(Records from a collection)
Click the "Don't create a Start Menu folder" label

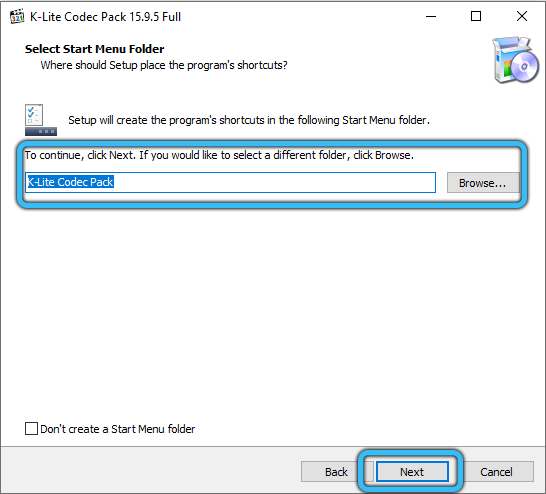coord(117,429)
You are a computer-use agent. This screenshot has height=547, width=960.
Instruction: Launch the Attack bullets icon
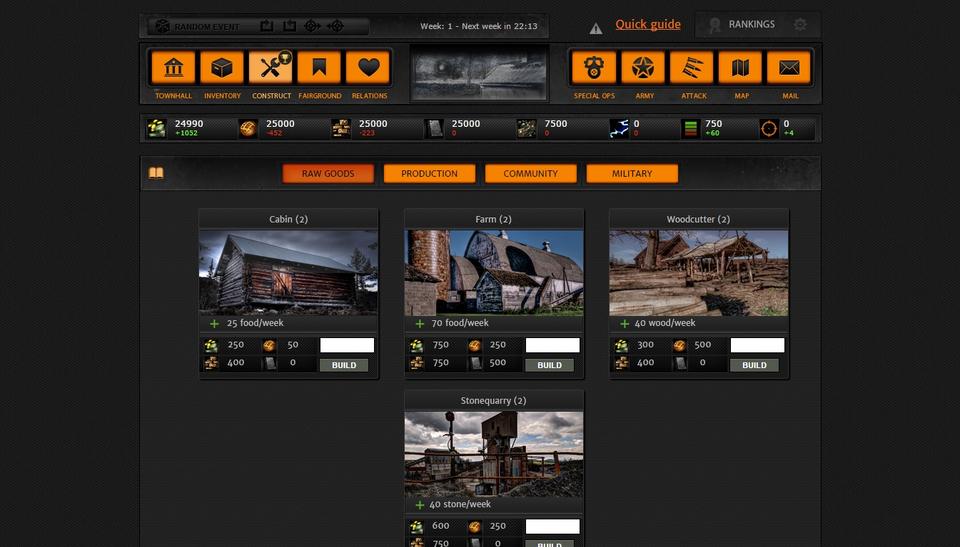(x=692, y=68)
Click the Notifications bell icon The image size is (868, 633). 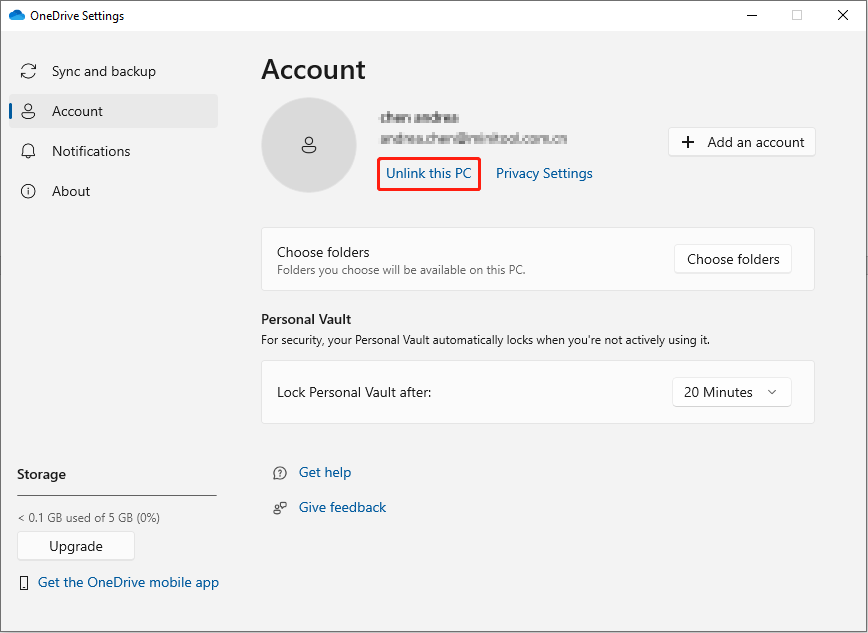(x=29, y=152)
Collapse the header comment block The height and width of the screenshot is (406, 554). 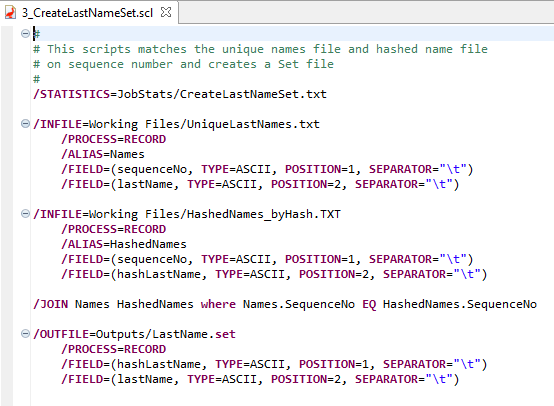click(x=25, y=34)
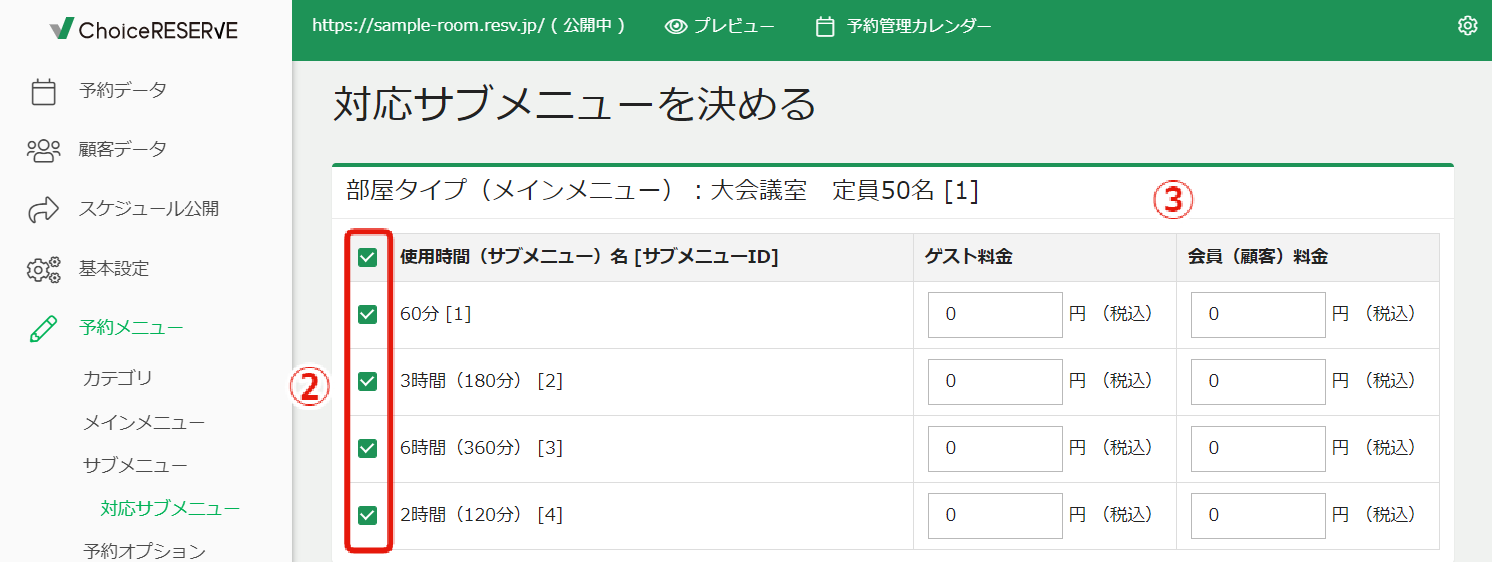
Task: Click the share arrow icon for スケジュール公開
Action: tap(43, 209)
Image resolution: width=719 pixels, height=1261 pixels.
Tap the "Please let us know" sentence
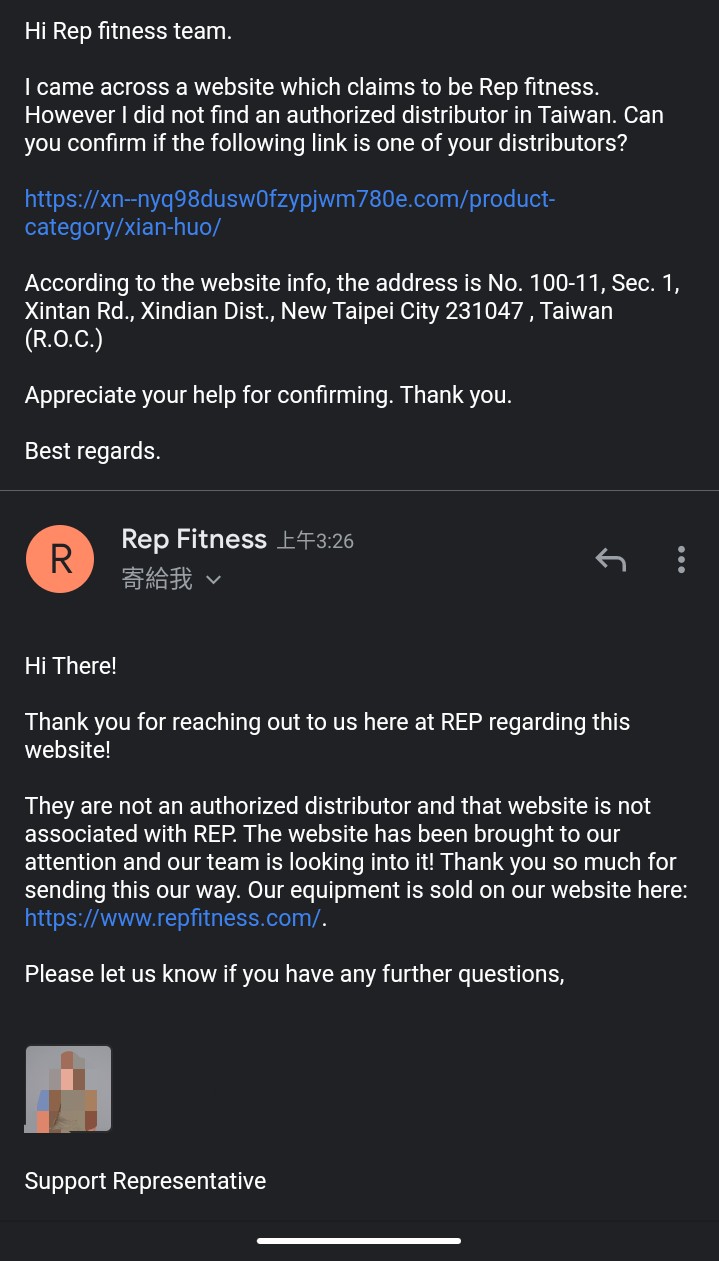point(294,974)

:: YOUR OBJECTIVE ::
Take only the line containing "Image resolution: width=719" and every line after it to the end of the entries, and copy them exactly, pictures excluded.

:: ANSWER TO THE EXERCISE ::
Image resolution: width=719 pixels, height=1261 pixels.
Tap the "Please let us know" sentence
point(294,974)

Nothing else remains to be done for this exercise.